▶ _Exercise details_
Answer these from the passage on pure-profession training costs:
(a) How many ranks of non-core Mana Control does the passage assume for all professions?
(b) Which profession has the lowest Mental figure in the results, and what is that figure?
(c) What Physical figure is listed for the Wizard?

▶ _Text to read_
****

Max ranks for AS, MIU, Harness, Spell Aim
2x core Mana Control (elemental for Wizards, spiritual for Clerics and Empaths)
-0- Special note — trained Sorcerers 1x in both Spiritual and Elemental MC
25 ranks in non-core Mana Control (includes mental MC) for all professions
3x spell training — not achievable short term, but maximizes the pure potential at / after cap
1.5x core lore (here defined as the cheapest lore available to the profession.)
.5x secondary lore (here defined as the second cheapest lore available to the profession)
.5x tertiary lore (here defined as the most expensive lore available to the profession)

And the results are:

Profession Physical Mental
Cleric 1,211 14,637
Empath 1,239 14,209
Sorcerer 1,239 13,581
Wizard 932 14,181

Please feel free to double check these results. I cannot profess to exacting 6-sigma accuracy in the environment I ran the numbers in. However, even if they’re within a percentage point or two, there are a couple of threads we may discern from this.

First, sorcerers training is challenging, but no more so than any other pure profession.

****

▶ _Raw records_
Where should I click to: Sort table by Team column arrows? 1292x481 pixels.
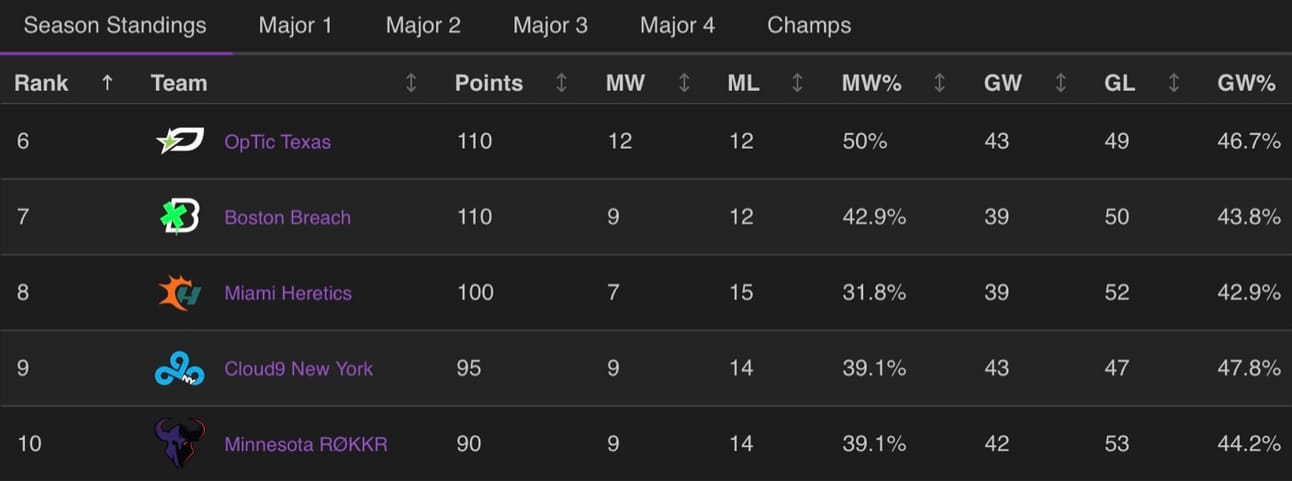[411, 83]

****

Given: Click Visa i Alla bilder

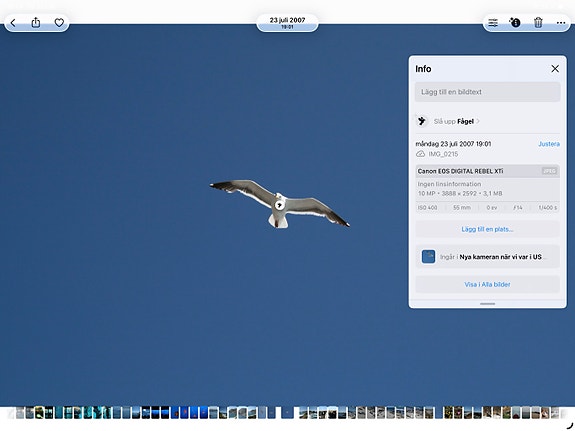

****

▶ _Exercise response_
(a) 25 ranks
(b) Sorcerer, at 13,581
(c) 932